March is town meeting month in Canterbury, and annual meeting month at Canterbury United Community Church. So as I write this, I know that volunteers and elected officers of the town and the church are busy preparing annual reports and preparing to support and promote our traditions of shared governance. And we all prepare by recalling that direct democracy requires something of each of us: time, presence, mutual patience and politeness, respect for the moderator, and of course, Robert’s Rules of Order! When we do show up, whether or not we vote, we strengthen our common life, a life we share with neighbors we know and neighbors we don’t know at all.
Direct democracy, where each citizen or member has a voice and a vote, is not for lightweights! We encounter people who disagree with us (yes, even in church!). Really listening to neighbors discuss issues that might not involve us requires muscular patience and curiosity. At some point we’ll need to exercise our self-restraint, remembering that ancient rule: Do unto others as you would have them do unto you!
But even when the meeting slows to a glacial crawl and we’ve run out of coffee, still we persevere with faith that this democratic decision-making ultimately strengthens us as individuals and as a community. This is true at CUCC, and in the Town of Canterbury.

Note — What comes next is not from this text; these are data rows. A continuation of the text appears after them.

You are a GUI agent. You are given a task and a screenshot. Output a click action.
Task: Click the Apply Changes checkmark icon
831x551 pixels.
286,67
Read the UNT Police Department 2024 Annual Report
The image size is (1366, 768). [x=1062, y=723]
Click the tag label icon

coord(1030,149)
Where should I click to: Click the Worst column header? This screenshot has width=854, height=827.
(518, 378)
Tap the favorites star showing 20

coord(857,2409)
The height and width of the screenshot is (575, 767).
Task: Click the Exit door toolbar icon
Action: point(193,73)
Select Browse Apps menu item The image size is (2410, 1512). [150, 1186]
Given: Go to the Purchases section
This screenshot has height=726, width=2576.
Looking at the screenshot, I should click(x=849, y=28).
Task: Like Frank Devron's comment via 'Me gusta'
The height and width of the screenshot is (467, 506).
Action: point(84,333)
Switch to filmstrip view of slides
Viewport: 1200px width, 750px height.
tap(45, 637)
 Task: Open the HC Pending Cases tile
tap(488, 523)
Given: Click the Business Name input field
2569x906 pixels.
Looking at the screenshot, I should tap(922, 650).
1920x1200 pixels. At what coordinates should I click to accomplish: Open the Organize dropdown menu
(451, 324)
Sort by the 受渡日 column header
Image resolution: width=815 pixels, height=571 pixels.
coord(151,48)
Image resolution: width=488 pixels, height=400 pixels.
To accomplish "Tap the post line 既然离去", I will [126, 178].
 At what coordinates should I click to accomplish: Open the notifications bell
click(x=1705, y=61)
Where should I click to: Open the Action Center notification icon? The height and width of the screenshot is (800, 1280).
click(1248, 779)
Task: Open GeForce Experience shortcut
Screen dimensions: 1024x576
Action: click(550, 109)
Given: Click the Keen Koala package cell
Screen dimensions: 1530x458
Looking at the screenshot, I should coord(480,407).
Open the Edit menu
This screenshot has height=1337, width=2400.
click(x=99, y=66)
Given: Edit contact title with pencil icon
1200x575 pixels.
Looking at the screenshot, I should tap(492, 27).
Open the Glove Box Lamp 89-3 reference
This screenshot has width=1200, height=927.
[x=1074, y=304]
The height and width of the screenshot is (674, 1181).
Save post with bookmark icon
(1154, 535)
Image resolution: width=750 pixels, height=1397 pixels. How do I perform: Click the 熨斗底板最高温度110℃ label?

On March 9, when the church convenes after worship, we will discuss and members will vote on church policies, on the church’s budget, and on officers and committees. Our church recognizes no human higher authority to umpire or judge our diverse perspectives and opinions. It is we the people who must practice reconciliation and compassion, and we who must cooperate with kindness, relying on the Grace of God and the movement of each person’s conscience, as we head into the next year of our shared life of faith.